Certains, comme Eric Bernard, évoquent l’arrivée soudaine de l’état d’urgence, par concordance de dates ; l’abrogation de l’arrêté a été signée le 17 novembre 2015, soit quelques jours après les attentats de Paris.
D’autres, comme Christelle Mathieu, parlent de la période des élections régionales qui aurait poussé la mairie à faire un geste clément envers les commerçants du quartier.
Pour Jacques Respaud, c’est le caractère illégal de l’arrêté qui a poussé la mairie à revoir sa position :
« On ne peut pas appliquer une telle mesure à l’ensemble des bars d’un secteur, c’est une atteinte à la concurrence. »
C’est sur le même argument qu’Eric Bernard et Jacky Bisson sont toujours en procès avec la mairie et veulent obtenir réparation.
« L’arrêté n’a pas réglé les problèmes, déplore Jacky Bisson, il a juste permis à la mairie d’asseoir son pouvoir et de prévenir les autres quartiers de ce qu’elle était capable de faire. »
Case départ ?
Pour la municipalité pourtant les résultats sont là :
« Après discussion avec le syndicat UMIH (Union des Métiers et des Industries de l’Hôtellerie), explique Jean-Louis David, nous avons considéré que le calme était revenu, que les comportements s’étaient améliorés et que nous pouvions donc stopper la mesure. »
Du côté des riverains, on tire le bilan :
« Pendant l’arrêté, il y avait du mieux mais depuis son abrogation c’est reparti comme avant.
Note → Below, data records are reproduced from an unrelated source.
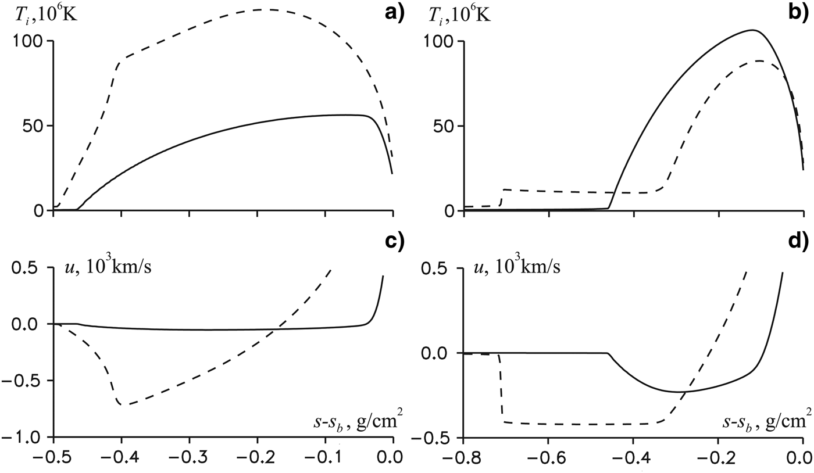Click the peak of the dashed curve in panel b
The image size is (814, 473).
point(759,60)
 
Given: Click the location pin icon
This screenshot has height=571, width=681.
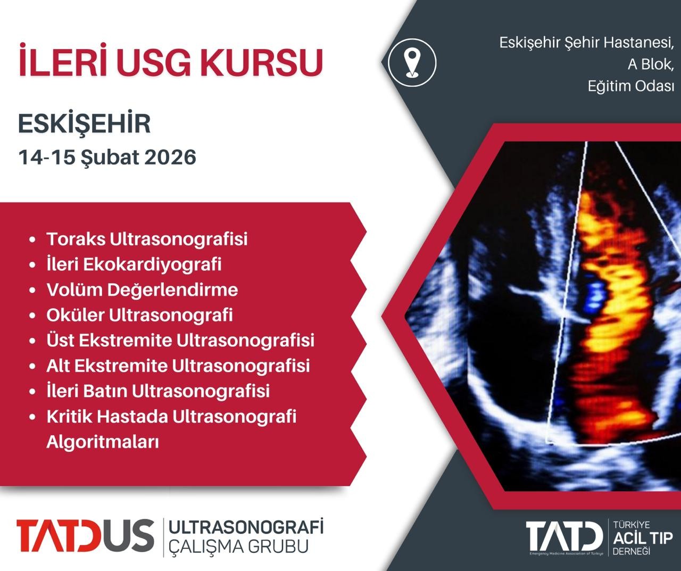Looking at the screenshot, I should coord(412,63).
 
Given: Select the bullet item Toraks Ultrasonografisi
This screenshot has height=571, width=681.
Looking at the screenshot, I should coord(147,239).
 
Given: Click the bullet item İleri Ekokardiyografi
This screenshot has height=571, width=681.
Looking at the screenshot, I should coord(134,264).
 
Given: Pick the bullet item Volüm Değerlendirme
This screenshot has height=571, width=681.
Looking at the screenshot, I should coord(142,289).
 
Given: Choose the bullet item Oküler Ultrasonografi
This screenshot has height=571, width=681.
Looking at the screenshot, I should coord(139,315).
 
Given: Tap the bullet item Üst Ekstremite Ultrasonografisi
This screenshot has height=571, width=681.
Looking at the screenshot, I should coord(180,340).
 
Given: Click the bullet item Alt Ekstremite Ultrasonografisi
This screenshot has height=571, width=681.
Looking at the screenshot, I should coord(178,366).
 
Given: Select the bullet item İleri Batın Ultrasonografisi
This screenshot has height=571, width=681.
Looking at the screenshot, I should coord(158,391).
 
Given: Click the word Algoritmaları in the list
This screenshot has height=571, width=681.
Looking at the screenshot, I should coord(103,442).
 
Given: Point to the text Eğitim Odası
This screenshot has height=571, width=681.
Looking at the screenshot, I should coord(631,86).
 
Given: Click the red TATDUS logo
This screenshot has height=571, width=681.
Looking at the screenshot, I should coord(85,535).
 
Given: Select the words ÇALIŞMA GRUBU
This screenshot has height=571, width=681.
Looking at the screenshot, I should coord(238,547).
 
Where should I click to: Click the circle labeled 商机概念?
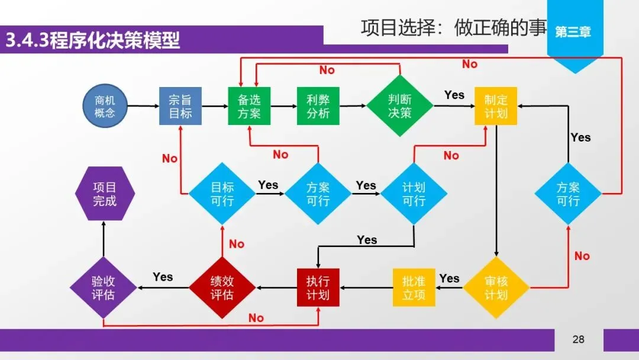point(105,106)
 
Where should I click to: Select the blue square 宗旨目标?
point(180,106)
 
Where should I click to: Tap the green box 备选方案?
point(249,106)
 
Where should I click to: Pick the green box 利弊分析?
point(318,106)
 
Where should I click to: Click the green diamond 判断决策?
point(400,106)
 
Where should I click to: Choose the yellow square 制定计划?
point(496,106)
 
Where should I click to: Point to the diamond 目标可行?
point(222,194)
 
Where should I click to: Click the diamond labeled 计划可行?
point(414,194)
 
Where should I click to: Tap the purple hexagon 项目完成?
point(105,194)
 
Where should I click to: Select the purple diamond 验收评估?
point(104,288)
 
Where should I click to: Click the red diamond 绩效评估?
point(222,288)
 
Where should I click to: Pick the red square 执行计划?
point(318,288)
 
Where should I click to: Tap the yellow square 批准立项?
point(414,288)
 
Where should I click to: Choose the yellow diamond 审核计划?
point(496,288)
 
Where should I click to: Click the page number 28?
point(578,339)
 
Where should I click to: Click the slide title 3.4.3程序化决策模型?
point(92,41)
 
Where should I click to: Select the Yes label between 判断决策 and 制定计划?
point(454,95)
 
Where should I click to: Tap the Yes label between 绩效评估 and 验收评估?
point(163,277)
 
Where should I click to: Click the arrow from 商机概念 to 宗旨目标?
point(143,106)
Pour moi il n’y a du côté des élus et de la police aucune volonté d’apaiser les choses », affirme Stéphanie.
Emilie Kuziew se défend totalement de cette accusation :
« Cela fait 3 ans déjà que nous travaillons à la revalorisation de ce quartier. Nous contrôlons les établissements et la police est très présente sur le secteur. Nous avons abrogé l’arrêté mais nous pourrions très bien le remettre en place. »
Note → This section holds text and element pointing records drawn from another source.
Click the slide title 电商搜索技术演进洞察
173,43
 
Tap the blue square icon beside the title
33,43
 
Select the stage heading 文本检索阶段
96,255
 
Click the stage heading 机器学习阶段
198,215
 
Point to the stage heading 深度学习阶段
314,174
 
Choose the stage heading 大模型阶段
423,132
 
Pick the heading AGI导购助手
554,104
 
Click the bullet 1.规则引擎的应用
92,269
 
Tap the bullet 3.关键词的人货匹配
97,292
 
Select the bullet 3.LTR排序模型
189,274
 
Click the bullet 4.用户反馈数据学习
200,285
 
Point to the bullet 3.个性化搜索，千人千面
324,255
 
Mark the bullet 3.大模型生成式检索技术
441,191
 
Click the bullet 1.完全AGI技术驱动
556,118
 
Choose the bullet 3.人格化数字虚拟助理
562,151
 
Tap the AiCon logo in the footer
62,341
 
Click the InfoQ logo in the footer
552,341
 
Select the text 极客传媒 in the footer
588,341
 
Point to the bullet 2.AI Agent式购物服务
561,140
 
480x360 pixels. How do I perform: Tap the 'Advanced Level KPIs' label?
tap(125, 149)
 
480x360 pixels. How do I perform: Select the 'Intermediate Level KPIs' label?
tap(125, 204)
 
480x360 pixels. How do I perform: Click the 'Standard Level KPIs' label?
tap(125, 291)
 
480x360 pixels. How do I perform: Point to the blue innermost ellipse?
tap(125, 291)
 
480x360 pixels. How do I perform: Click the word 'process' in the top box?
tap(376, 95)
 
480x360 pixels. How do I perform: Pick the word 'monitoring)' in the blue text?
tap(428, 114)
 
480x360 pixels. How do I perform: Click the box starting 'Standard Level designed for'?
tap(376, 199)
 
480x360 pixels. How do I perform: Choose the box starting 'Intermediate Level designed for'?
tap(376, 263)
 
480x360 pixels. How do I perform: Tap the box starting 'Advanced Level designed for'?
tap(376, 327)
Et Stéphanie de réaffirmer le silence administratif :
« Nous avons écrit 5 ou 6 fois au Préfet pour lui demander de s’occuper du quartier et de rétablir la tranquillité. A ce jour, nous n’avons eu aucune réponse à notre courrier. »
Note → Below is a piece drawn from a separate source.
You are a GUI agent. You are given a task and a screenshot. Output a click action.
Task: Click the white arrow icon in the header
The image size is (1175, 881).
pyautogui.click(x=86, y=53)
Face au mécontentement, quelles solutions pérennes la municipalité peut-elle trouver pour satisfaire les riverains tout en apaisant les inquiétudes des commerçants ? Comment laisser à ce quartier son authenticité, son empreinte identitaire faite de son incroyable bouillonnement culturel, de ses terrasses ensoleillées, de ses riverains qui flânent, de ses fêtards qui refont le monde sur le bord du trottoir, de ses restaurants cosmopolites ?
Jean-Louis David est persuadé que c’est en engageant un dialogue avec le syndicat et les commerçants, qu’il réussira à élever le niveau de qualité et de respect dans le secteur. Martine, elle, voit plutôt la paix dans l’instauration de véritables contrôles à l’ouverture des établissements :
« Quand un commerce s’installe, la demande devrait être étudiée plus en profondeur pour voir quelles nuisances il est susceptible d’engendrer. Il faudrait aussi veiller à le qualifier de manière claire entre bar, épicerie ou boîte de nuit. »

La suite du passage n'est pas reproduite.